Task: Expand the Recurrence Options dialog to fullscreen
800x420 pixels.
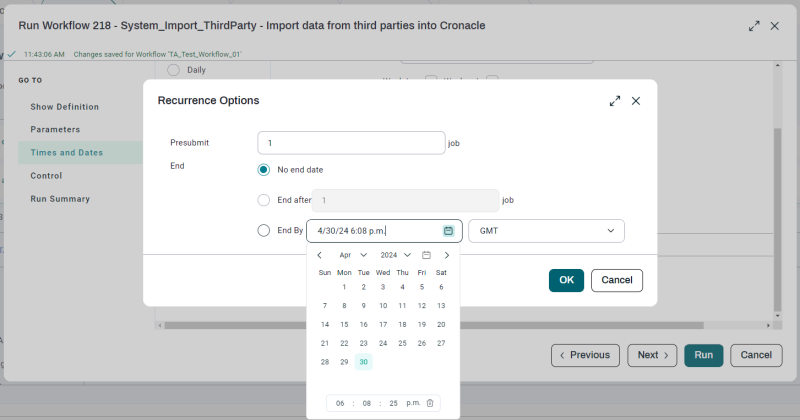Action: click(615, 101)
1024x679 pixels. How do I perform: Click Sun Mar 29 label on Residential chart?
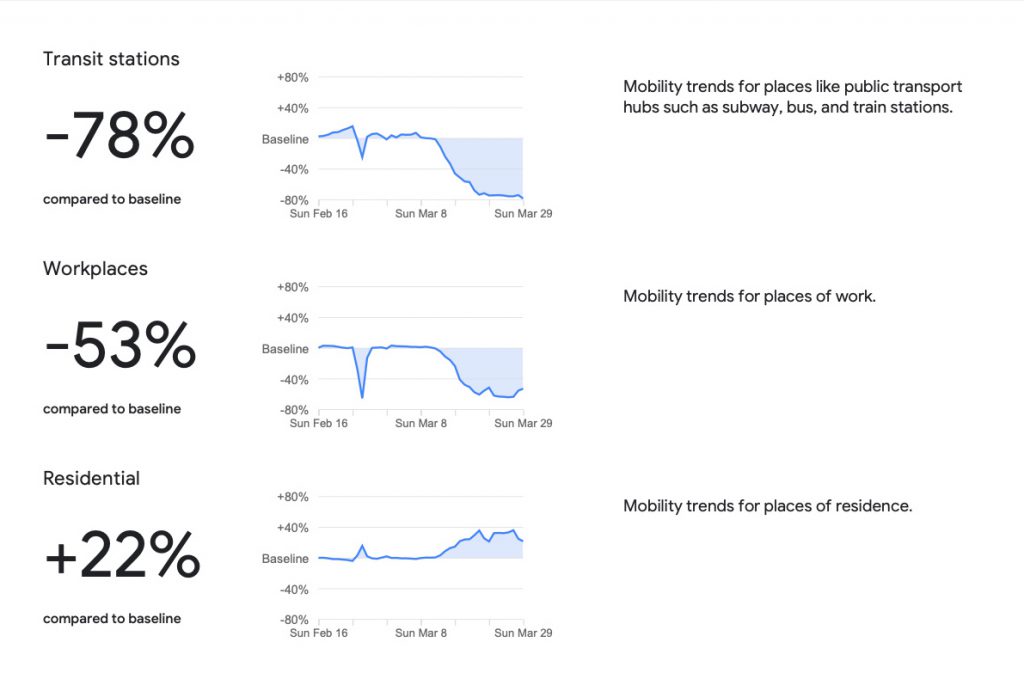(x=523, y=633)
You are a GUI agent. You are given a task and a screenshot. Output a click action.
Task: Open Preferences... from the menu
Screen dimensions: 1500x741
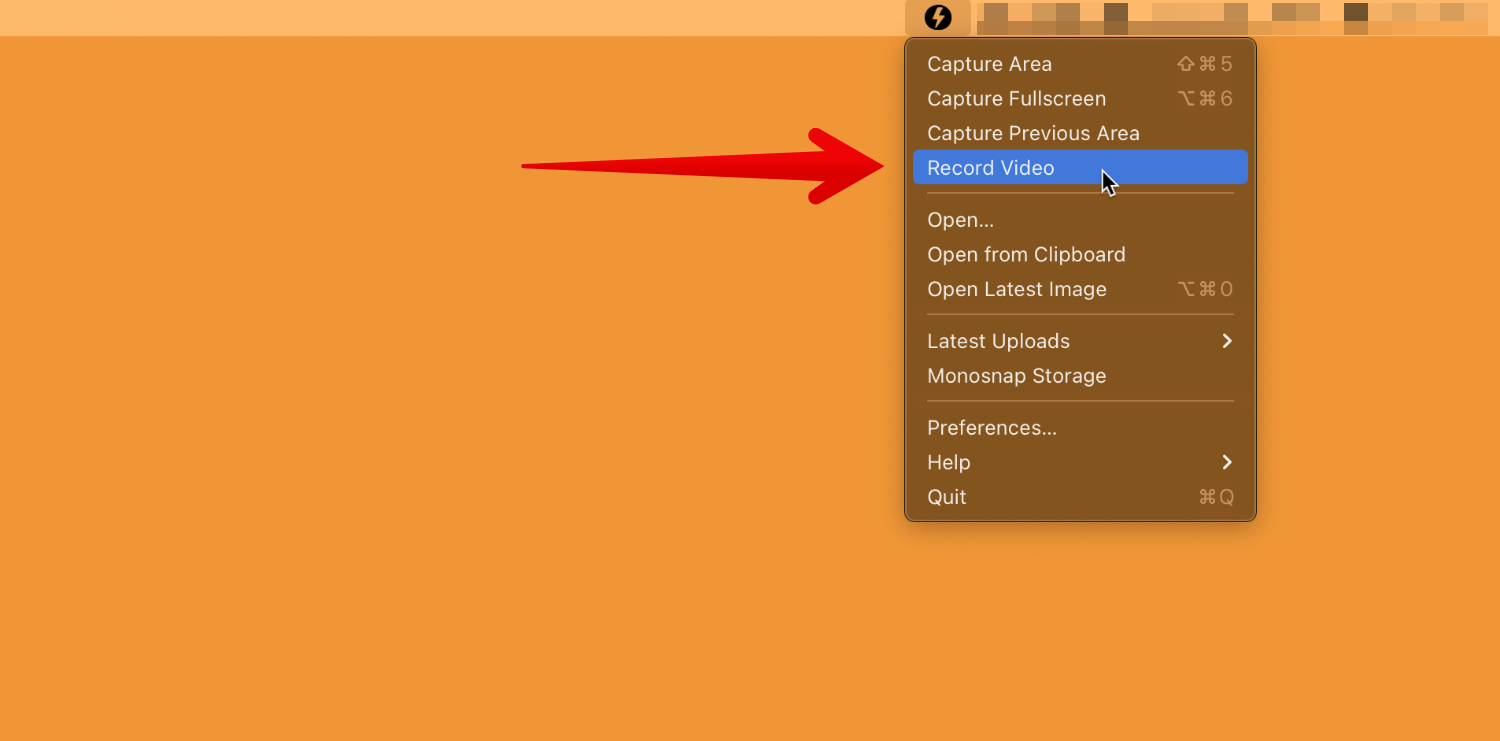[991, 428]
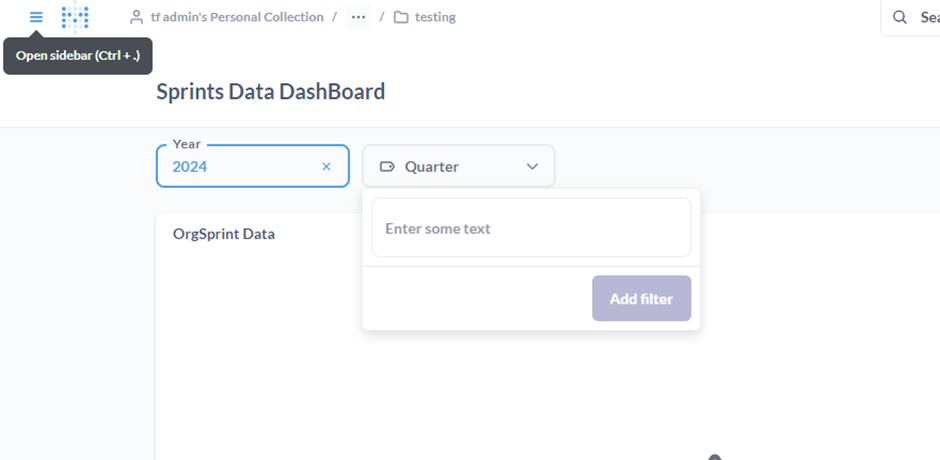The image size is (940, 460).
Task: Open the OrgSprint Data card title
Action: point(224,234)
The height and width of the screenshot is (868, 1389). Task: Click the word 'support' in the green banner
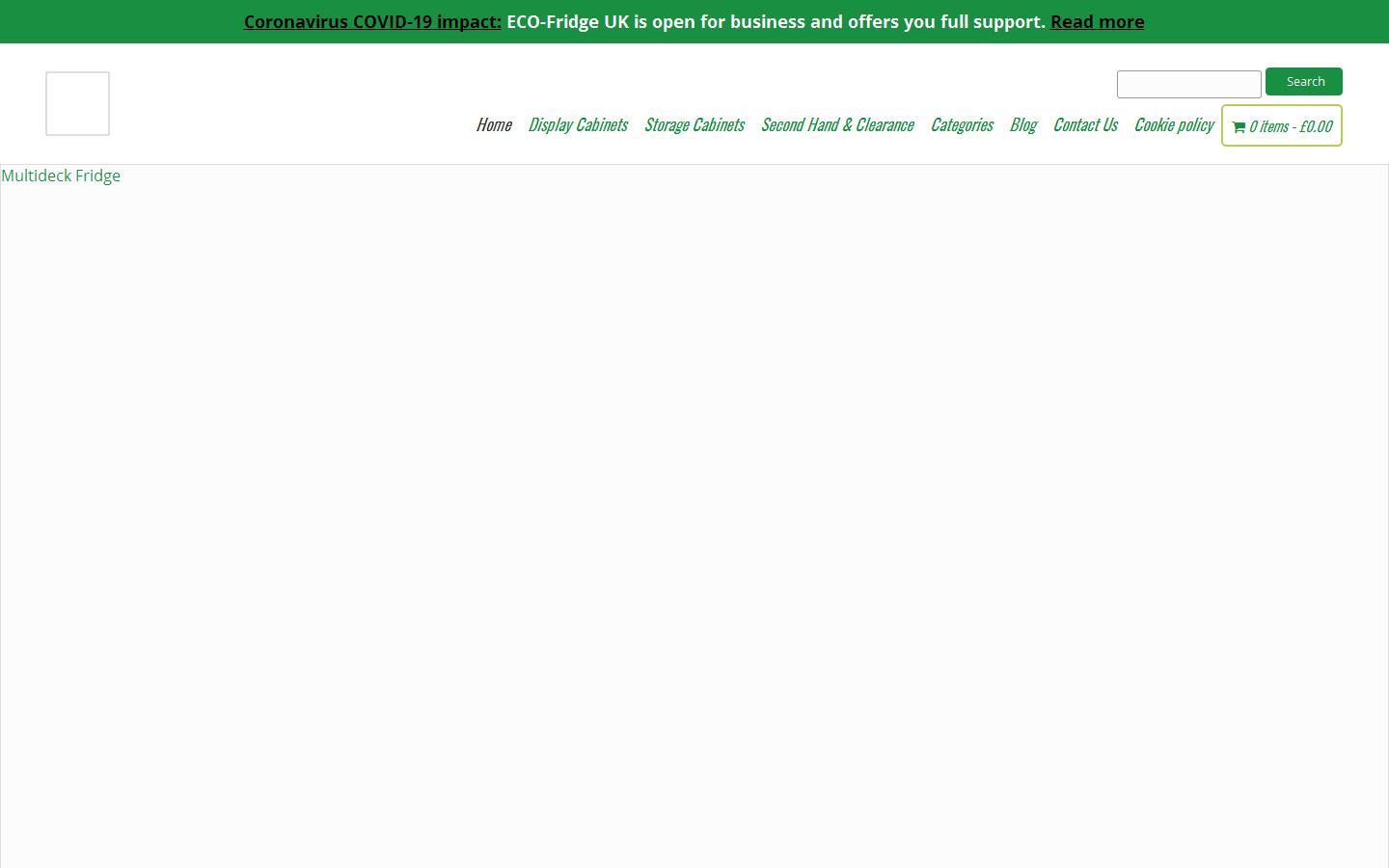1007,21
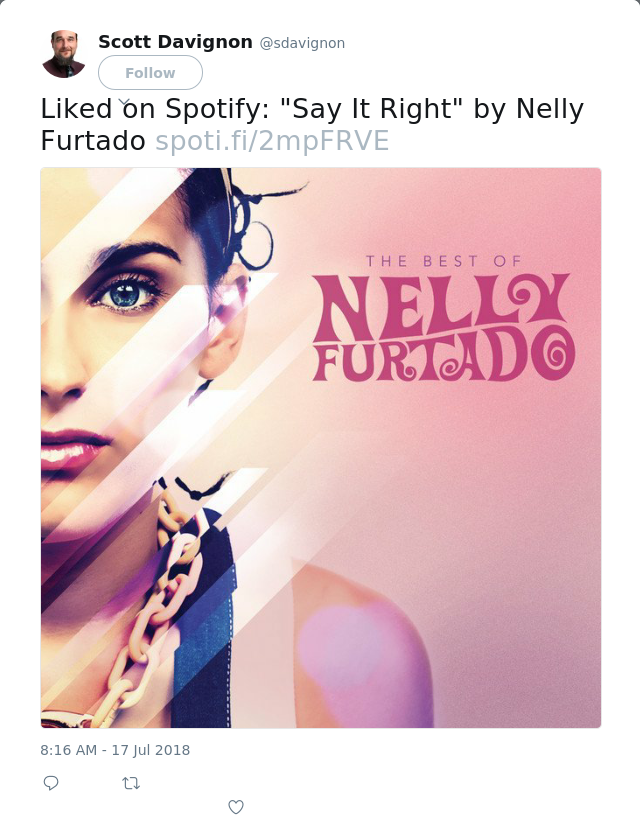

=======

Task brief: Only the lines from the one holding "You are a GUI" to the last line of the entries above should be printed, exactly as they appear and with no pictures.

Exercise answer:
You are a GUI agent. You are given a task and a screenshot. Output a click action.
Task: Open Preferences... from the menu
Screen dimensions: 1500x741
[991, 428]
The image size is (940, 460).
Task: Open the OrgSprint Data card title
Action: point(224,234)
The height and width of the screenshot is (868, 1389). Task: Click the word 'support' in the green banner
1007,21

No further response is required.